Tales from the wilderness with Ben Fogle
I was lucky enough to have attended Ben Fogle’s latest show, Tales From The Wilderness. The show in Bath focused on what he has experienced as an explorer, writer and broadcaster.
Ben’s life was shaped early on, he struggled at school because of dyslexia leaving school with limited qualifications. This affected something people who don’t fit society norms struggle with, confidence.
His career started in Castaway 2000, which he described as the first reality TV series. Although the series aired after Big Brother, the series began filming on the 1st of January 2000 and ran for a year.
Ben found the advert aged twenty-five working as a writer in London for an experiment on an island for a year, he dreamed it would be something like a remote desert island. However, he and thirty-six men, women and children were abandoned on Taransay in the Outer Hebrides.

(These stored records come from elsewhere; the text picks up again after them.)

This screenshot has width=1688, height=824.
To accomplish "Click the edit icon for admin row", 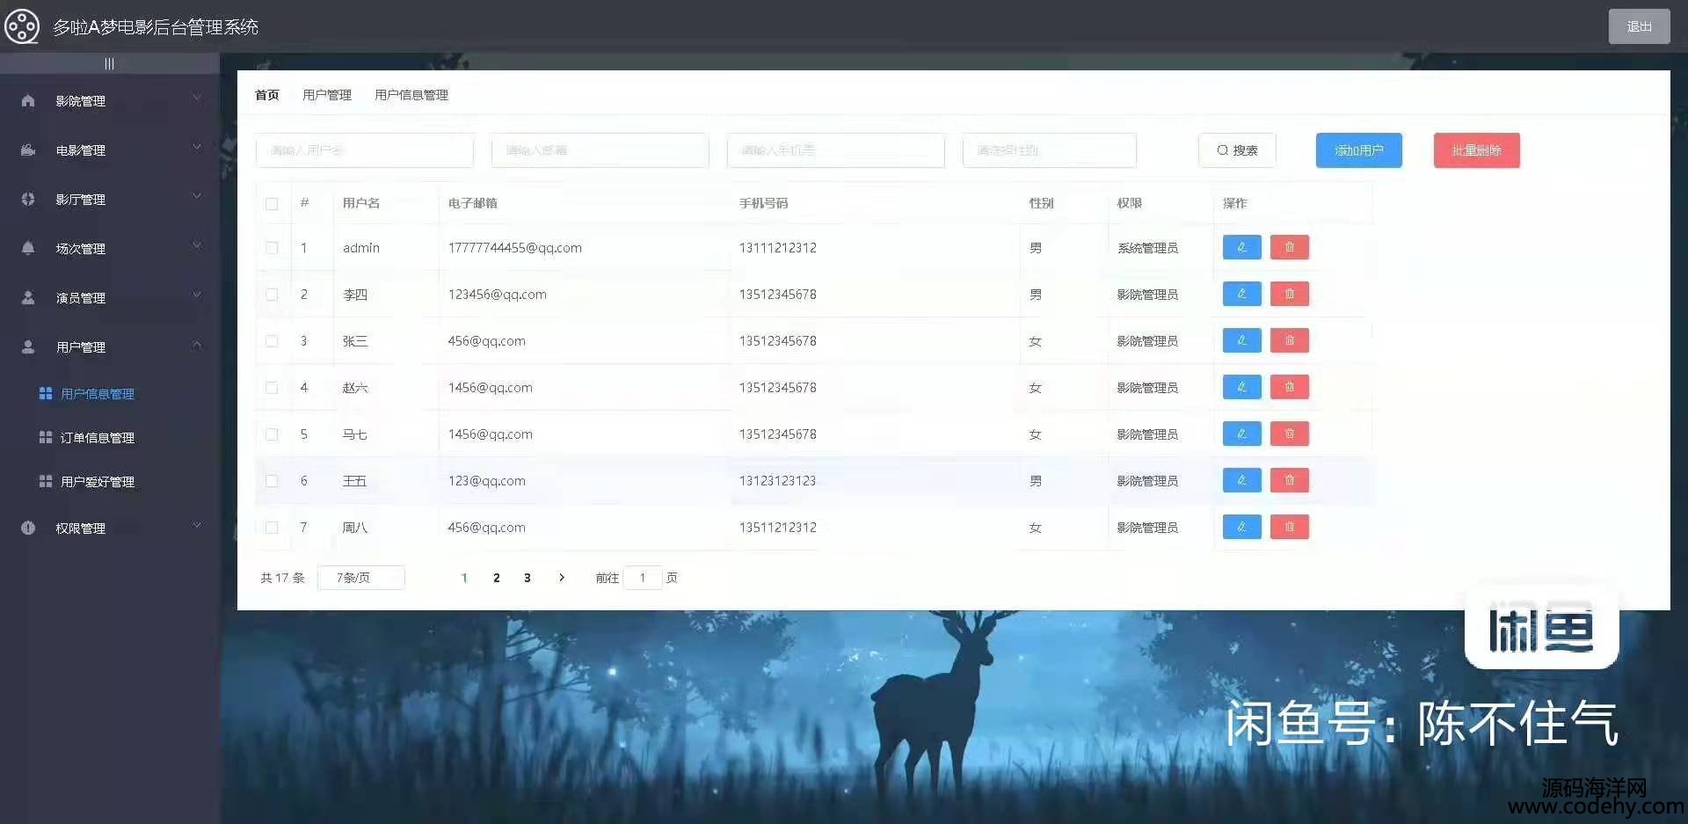I will [x=1241, y=247].
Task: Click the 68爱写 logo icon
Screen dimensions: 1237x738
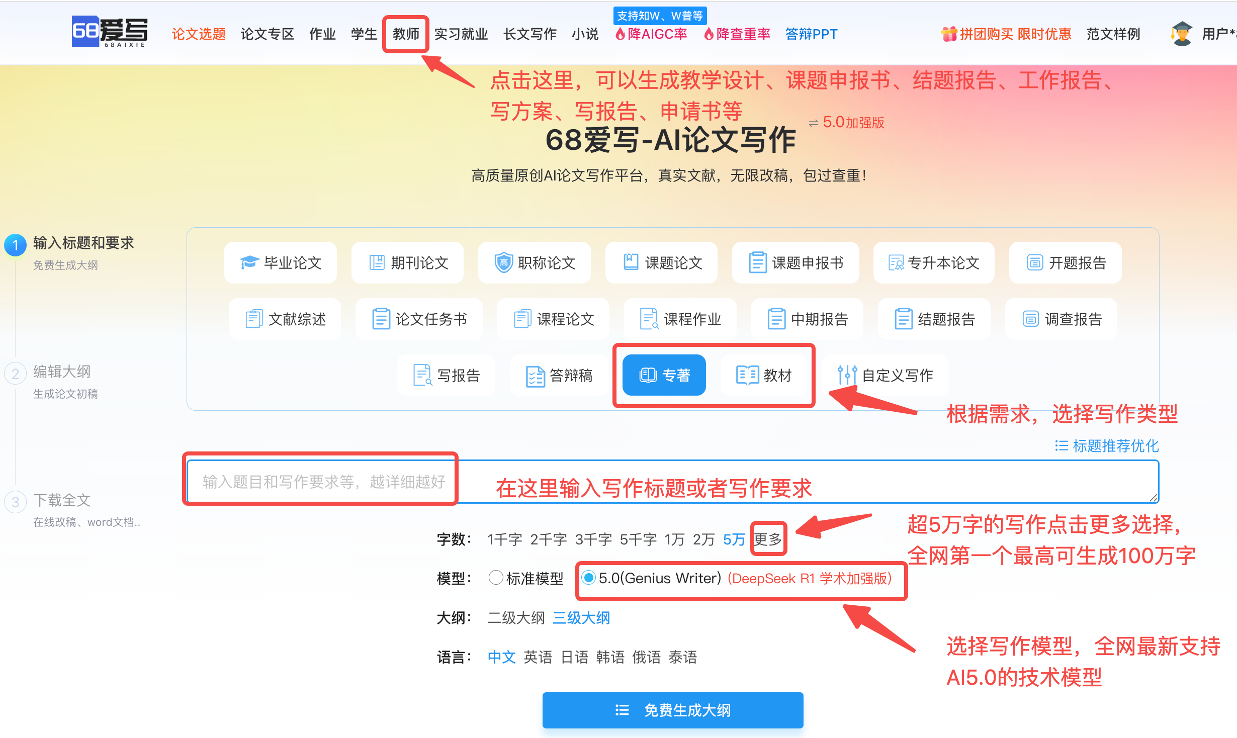Action: (x=110, y=32)
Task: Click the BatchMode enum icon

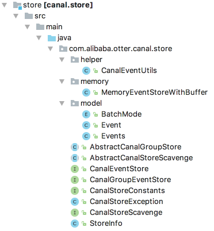Action: point(86,114)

The format is very similar to The Island with Bear Grylls, no prize, filmed by the people themselves and the goal of building a community. Ben emerged as a natural presenter and while he expected to go back to work, he gained a position as a presenter of Animal Park.
He went on to present Countryfile, Countrytracks and Extreme Dreams with Ben Fogle, as well as working with the Duke of Cambridge and Duke of Sussex in Africa. As well as being a correspondent for NBC News.
Ben, however, was hungry for more, his Animal Park co-presenter Kate Humble would later describe him as “a baffling dumb blonde”. But his “ridiculous challenges” has become what he described as his praying, he says he doesn’t follow a religion his religion in a way has become the wilderness.
His first challenge was the Marathon des Sables, a six-day race through the Sahara Desert. The running equivalent of the Paris-Dakar Rally, a fifty seven-mile race across a week. Ben’s thrill for adventure was clear, his next idea was the Atlantic Rowing Race.
Two years before the race he signed up to enter and forgot about it, a year before the race, he met double Olympic champion rower James Cracknell. Thinking at a party “there is a man who can row.”
When they teamed up, Ben had done no training and prep and now had eight months to plan to row 3,000 miles from the Canary Islands to Antigua.
The press dubbed them the “odd couple.” The focused, two-time Olympian for whom anything less than a gold is a failure, and the have-a-go TV presenter with an inability to say no.
But in the first we division’s between Cracknell and Fogle emerge, James being an Olympian wanted to win while he just wanted to get to Antigua alive. The pair were first to cross the line, After penalties, they were placed second in the pairs and fourth overall.
But they both survived being capsized, living without water and crossed the line in 49 days, 19 hours, 8 minutes. This was the beginning of a friendship which would lead to two further adventures or ‘religious experiences’.
Ben and James teamed up again this time with Dr Ed Coats, in 2009, to take part in the first race to the South Pole since Amundsen and Scott. Preparations for this weren’t ideal while filming in South America ben had contracted a highly dangerous tropical skin-eating disease (Cutaneous leishmaniasis).
He went into the race being under pressure to perform having lost training time for chemotherapy for the disease. Ben, James and Ed all made it to the pole alive as again James pushed them to the limit. Again they finished second.
Despite these extreme races, he says that the most challenging was the loss of his first son Willem. Ben was off filming when Marina went into early labour and gave birth to a stillborn son. He believes that this was a turning point vowing to live for his son.

Disaster returned as Ben teamed up with James for their third adventure, they had intended to ride from Alaska through the Americas. While doing an eighteen-day ride James crashed into a truck in Arizona. Although his helmet saved his life, his accident left James neuro injuries and epilepsy.
But as soon as James’s wife called him at 1am American time, he knew something was wrong and within hours was flying to America.
The accident also changed their friendship and in an attempt to repair the friendship they took on the final challenge to cross the empty quarter alone.
This wasn’t a race and was to be a journey across the Empty Quarter in a bid to reconnect and push them to the limits. Again this wasn’t without drama, on the eve of the trip Ben’s drink was spiked in a bar.
The trip was postponed while Ben had a series of psychological and neurological tests, A doctor said he might have epilepsy. Ben and James did, however, complete the trek and repaired the friendship.
Ben admitted that he was still that shy boy who would get scared of public speaking. But over the last twenty years has despite his own learning difficulties, which like many of us impacts confidence, has emerged as a writer, broadcaster, explorer, presenter, husband and father.